In-depth: Winning the peace: The challenge of AIDS in post-war countries

AFRICA: Home sweet home? The challenge of peace

Photo: Obinna Anyadike/IRIN
Ganta Methodist Hospital - one of six new ART sites in Liberia
MONROVIA, 7 February 2007 (IRIN In-Depth) - "Post-conflict reconstruction" is a neat phrase, which utterly fails to convey the monumental challenge countries face as they try and rebuild after the chaos of war.

Liberia is a good example. After 14 years of warlord violence, its socioeconomic indicators are among the worst in the world. According to the International Monetary Fund, unemployment is estimated at about 85 percent, around three-quarters of the population lives on less than US$1 per day, and approximately 90 percent of Liberians are considered to be food insecure.

The newly elected government of President Ellen Johnson-Sirleaf is expected to make a dent in poverty levels, on top of re-establishing infrastructure and social services for three million people, on a national budget of just $128 million.

HIV/AIDS is an additional challenge. Liberia currently has an estimated HIV prevalence of 8 percent, but peace can often lead to a surge of new infections. Renewed mobility is one reason, the dislocation of families another. "Additional factors spreading HIV/AIDS in post-war situations include prostitution and destruction of health and information-dissemination infrastructure," said a research paper on gender and post-conflict reconstruction by the United Nations University.  

"Men in war, women who were refugees, and children who were separated from parents and families constitute a mixed challenge from the perspective of HIV/AIDS. Each of them may have become more vulnerable to HIV during and as a result of conflicts, and for a variety of reasons may go into post-conflict situations with new levels of risk," noted a report by Manuel Carballo and Steve Solby of the Switzerland-based International Centre for Migration and Health.

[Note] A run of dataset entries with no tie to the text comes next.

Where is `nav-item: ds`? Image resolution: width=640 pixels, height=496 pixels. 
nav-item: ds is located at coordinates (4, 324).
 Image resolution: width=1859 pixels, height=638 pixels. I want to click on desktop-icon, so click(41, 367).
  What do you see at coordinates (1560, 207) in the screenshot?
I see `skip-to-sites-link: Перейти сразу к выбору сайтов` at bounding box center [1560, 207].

The development agency, Save the Children, has underlined the extreme vulnerability of conflict-affected people. In a discussion paper on Liberia, released in 2006, the organisation pointed to the alarmingly routine practice of transactional sex between children and those in authority - including peacekeepers and humanitarian workers.

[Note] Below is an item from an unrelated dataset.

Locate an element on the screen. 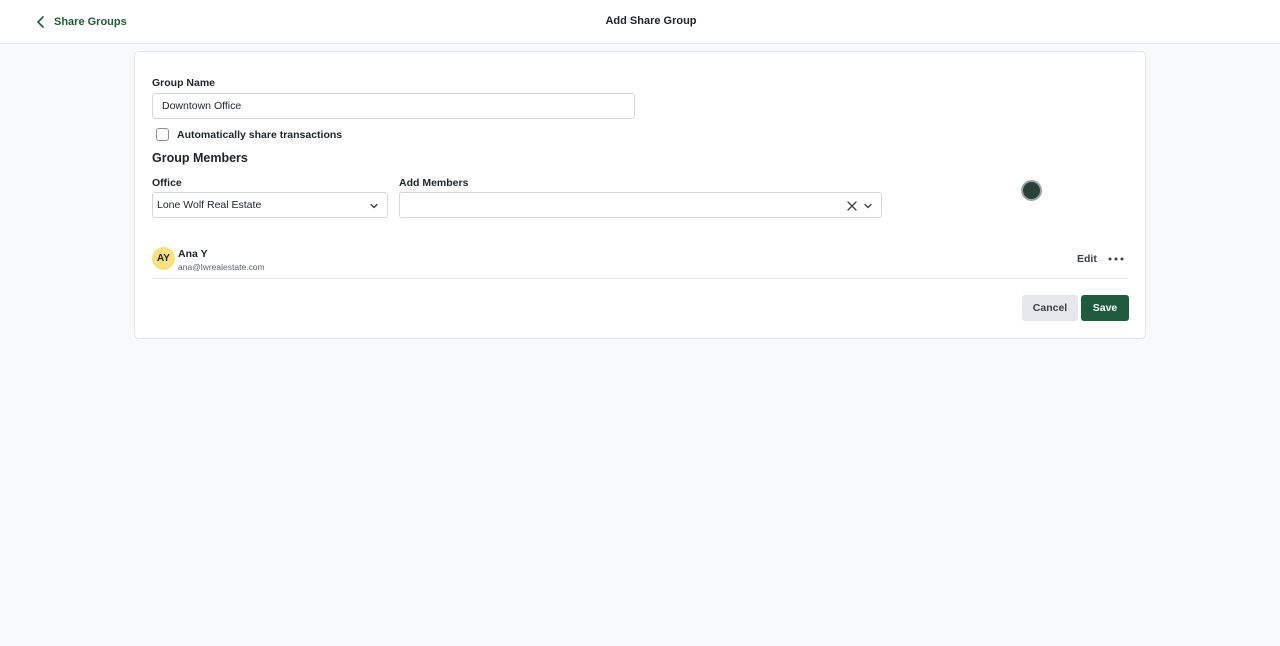  member-name: Ana Y is located at coordinates (193, 254).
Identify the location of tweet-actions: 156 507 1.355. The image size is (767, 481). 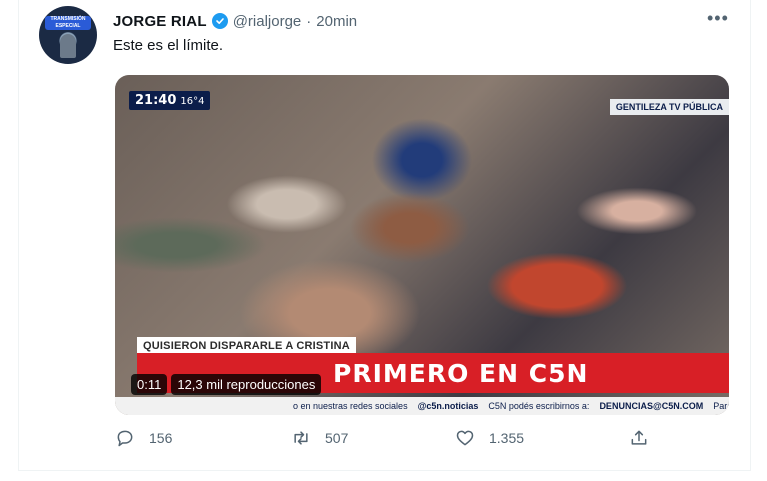
(421, 440).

"Parents reported feeling powerless to stop children who were having sex in exchange for goods and services, as they did not have the economic means to provide for their children. In some instances, families cited that transactional sex was a means of supporting the wider family to access things such as food, or money to purchase food," the paper said.

Weak national authorities

Liberian refugees who fled to neighbouring Guinea and Cote d'Ivoire are still arriving in the border town of Ganta, in the northeast of the country, three years after the end of Liberia's civil war. Among them are unaccompanied children, raising real concerns over trafficking and sexual exploitation, as well as their possible enlistment as fighters in what remains a volatile region.

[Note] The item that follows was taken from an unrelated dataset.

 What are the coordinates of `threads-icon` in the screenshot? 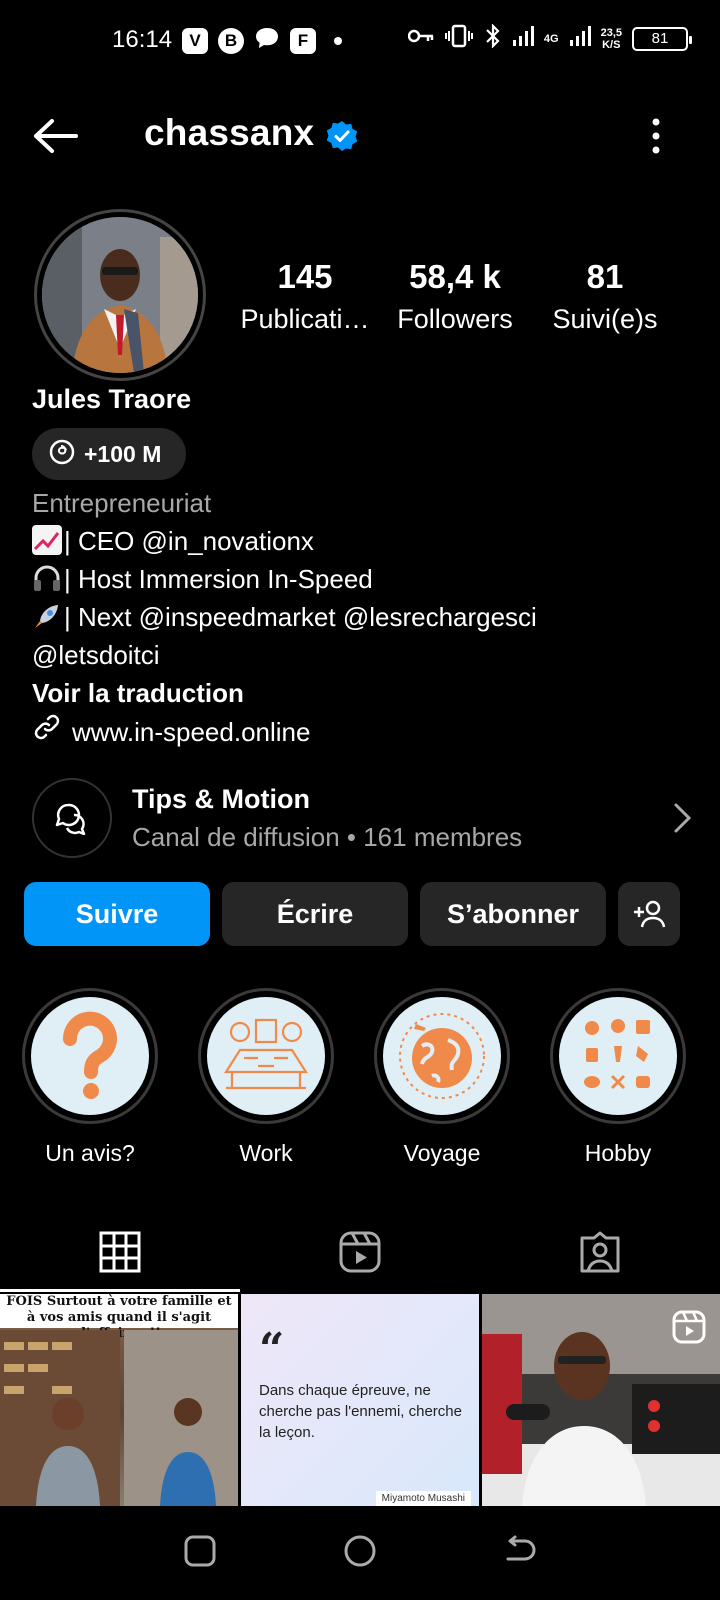 It's located at (62, 454).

The International Rescue Committee (IRC), a relief organisation assisting victims of armed conflict, has set up child protection units that try to provide support. But they operate against the backdrop of porous borders and weak local authorities, unable to regulate mushrooming private "orphanages" and koranic schools, in which children run the potential risk of abuse.

"Nobody seems to be using condoms, there's a lack of awareness [about HIV/AIDS] and a lot of prostitution," said Geoffrey Kirenga, the IRC's senior progamme manager in Ganta.

Providing safe and effective anti-AIDS treatment used to be seen as something only to be considered in the most stable of settings; it has since been shown that it can be rolled out in a war zone, and in countries recovering from conflict.

However, the challenges are significant, especially for national authorities that are supposed to perform a coordinating role but have only limited capacity. There are never enough skilled local medical staff, who tend to be poached by better-paying private programmes.

Liberia has six antiretroviral therapy (ART) centres, reaching 800 people, operated by churches, aid agencies the private sector, and just one by the government. Gaps in the response are a critical issue. "Agencies tend to do their own thing," one humanitarian worker acknowledged, and the government's National AIDS Control Programme, which is supposed to oversee interventions, is at times sidelined.

The lack of public information on HIV/AIDS means high rates of stigma, and the problem of patients who fail to appreciate that treatment is lifelong defaulting on their drug programme. "Adherence is a challenge," admitted a Medicine Sans Frontieres (MSF) official working with the medical charity's treatment clinic in Sanniquelie, a two-hour drive north of Ganta, but did not provide figures on the extent of non-adherence.

MSF is expected to pull out of Sanniquelie in April and hand responsibility for 60 patients on antiretroviral drugs to the ministry of health. "It's going to be a difficult inheritance for the government," the MSF official noted. "If you don't have motivated clinical staff, it's going to be a problem."